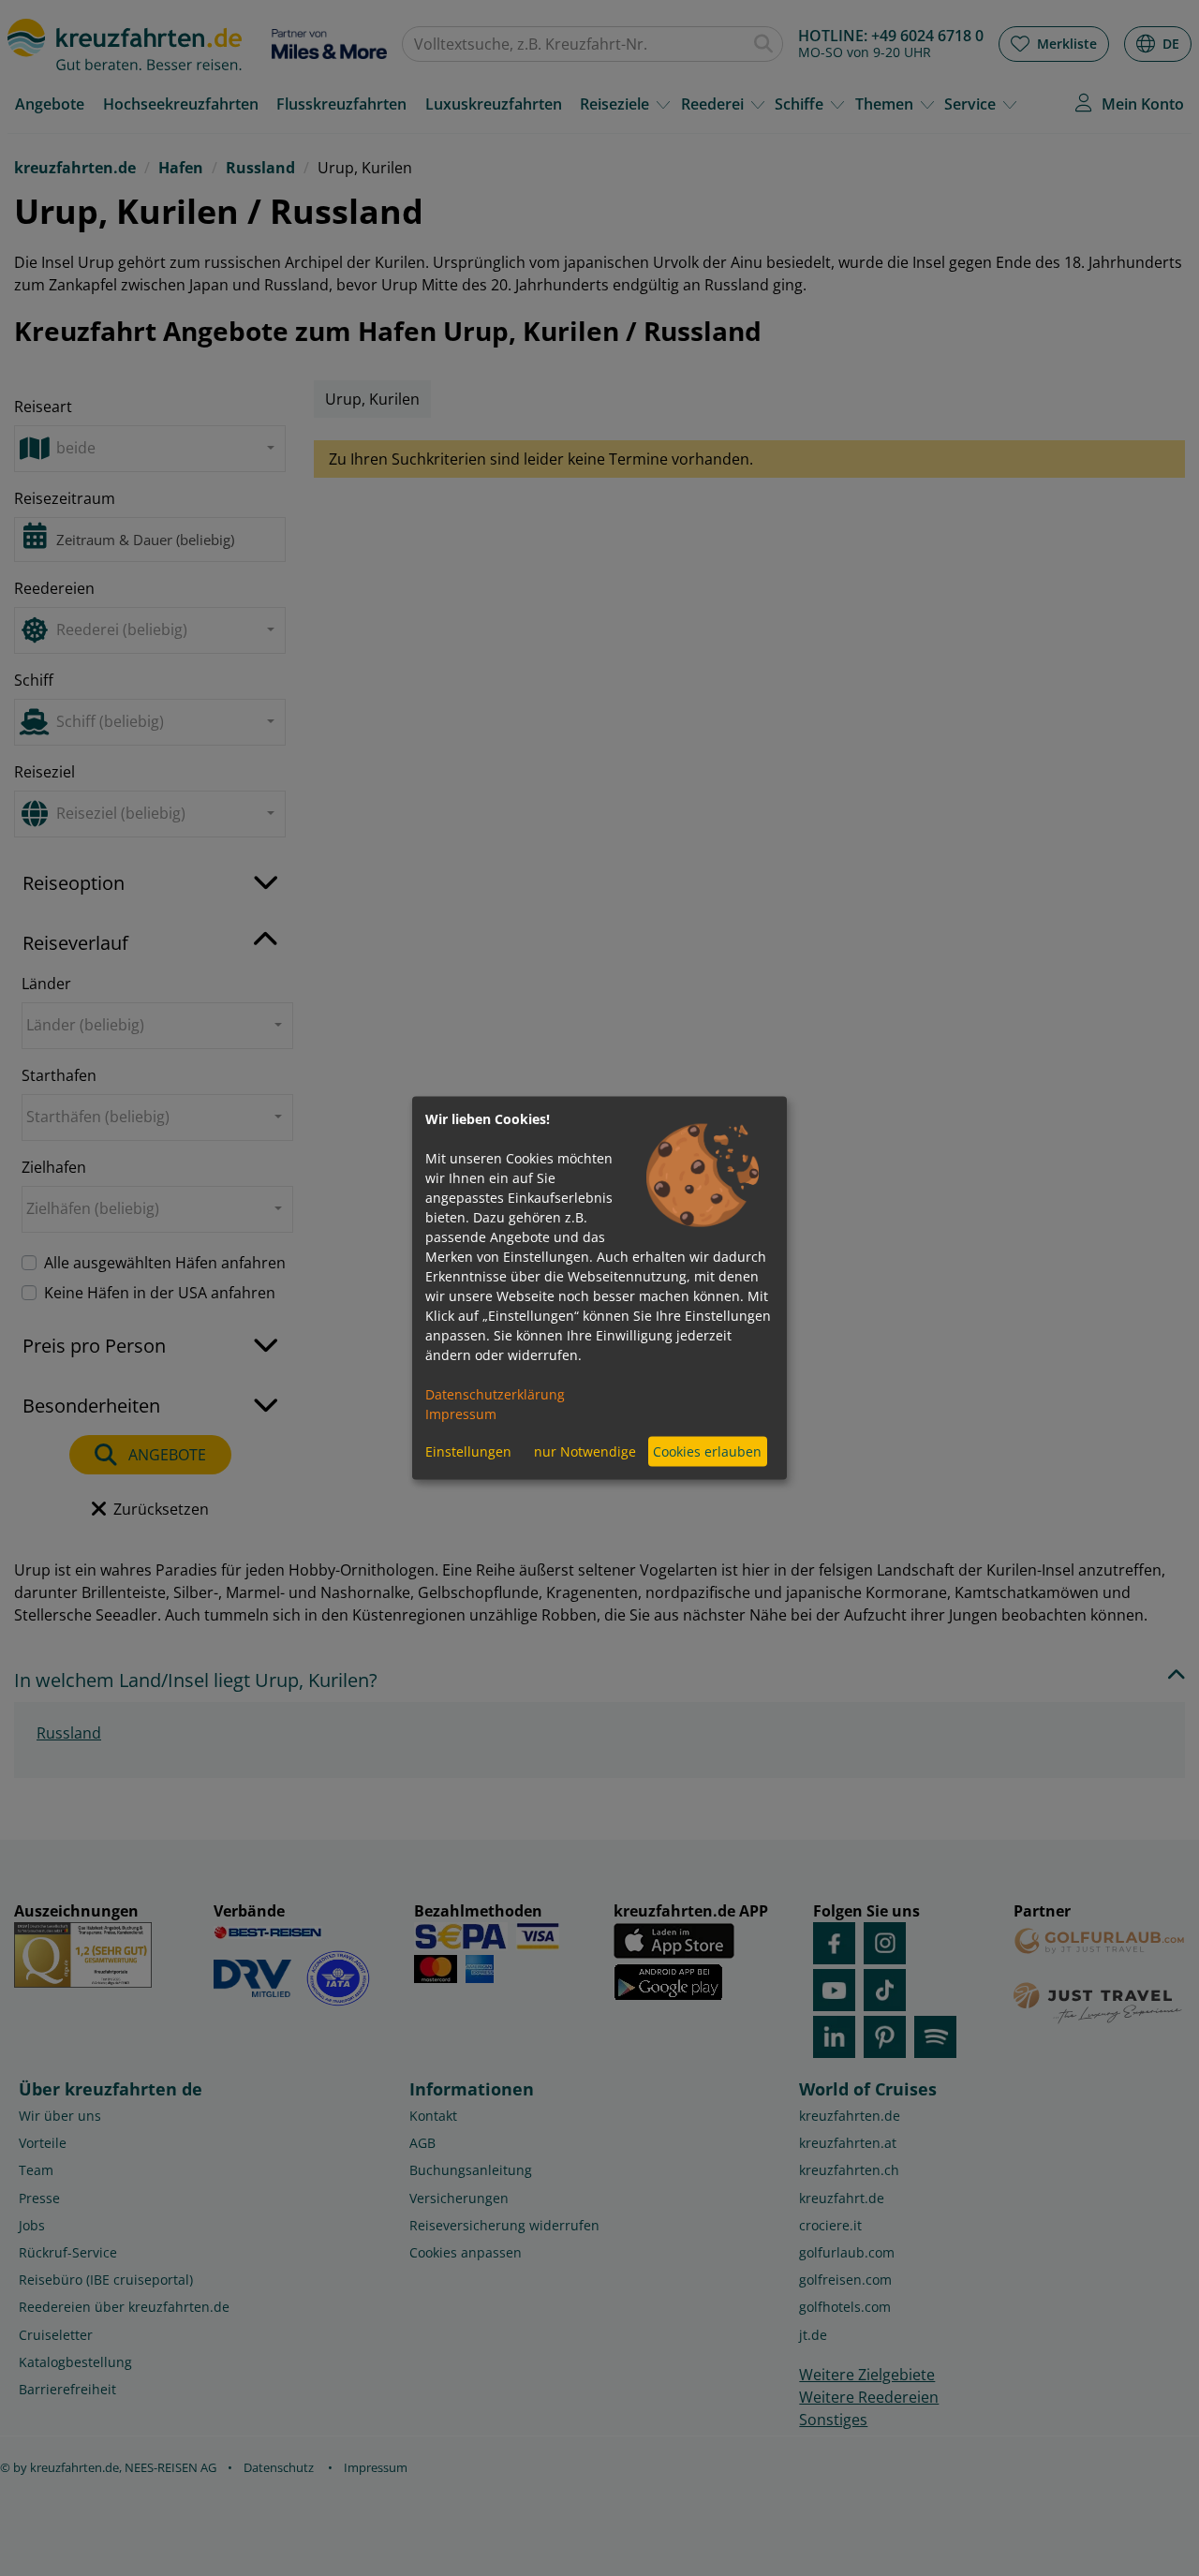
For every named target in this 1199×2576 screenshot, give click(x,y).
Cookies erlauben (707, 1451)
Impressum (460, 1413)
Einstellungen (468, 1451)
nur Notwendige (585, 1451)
* * *
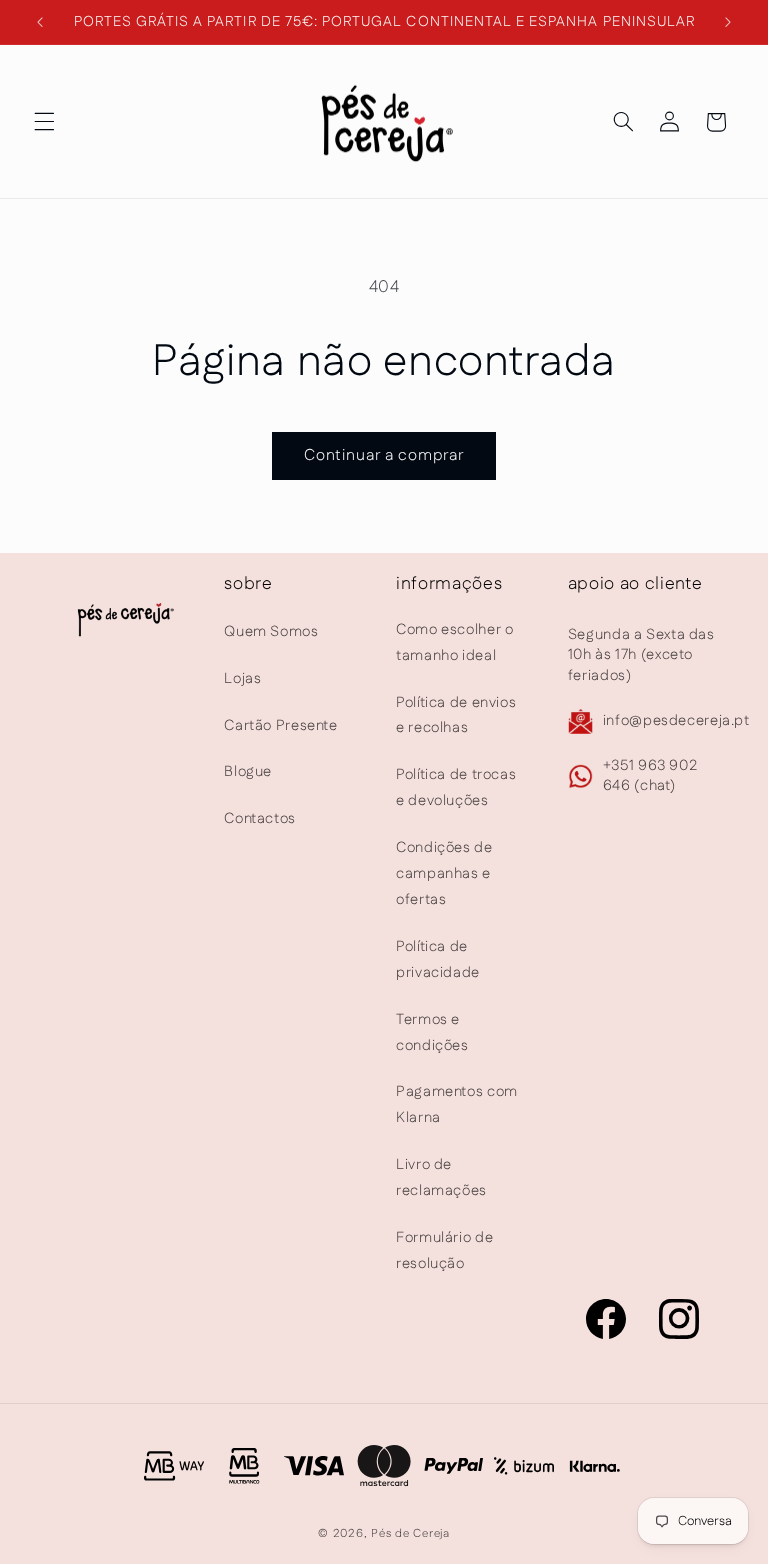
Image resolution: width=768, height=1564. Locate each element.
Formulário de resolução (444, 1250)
==
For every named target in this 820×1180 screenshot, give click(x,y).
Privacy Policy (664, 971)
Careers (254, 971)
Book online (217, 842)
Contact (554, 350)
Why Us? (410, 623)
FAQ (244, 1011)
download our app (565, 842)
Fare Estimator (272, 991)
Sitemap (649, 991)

ABOUT THIS TASK: For each line above that holds the string "target", provide a copy of that line.

OUTPUT BELOW:
For every named target in this 1199×2576 screenshot, give click(x,y).
For every named target in this 820×1180 screenshot, give click(x,y).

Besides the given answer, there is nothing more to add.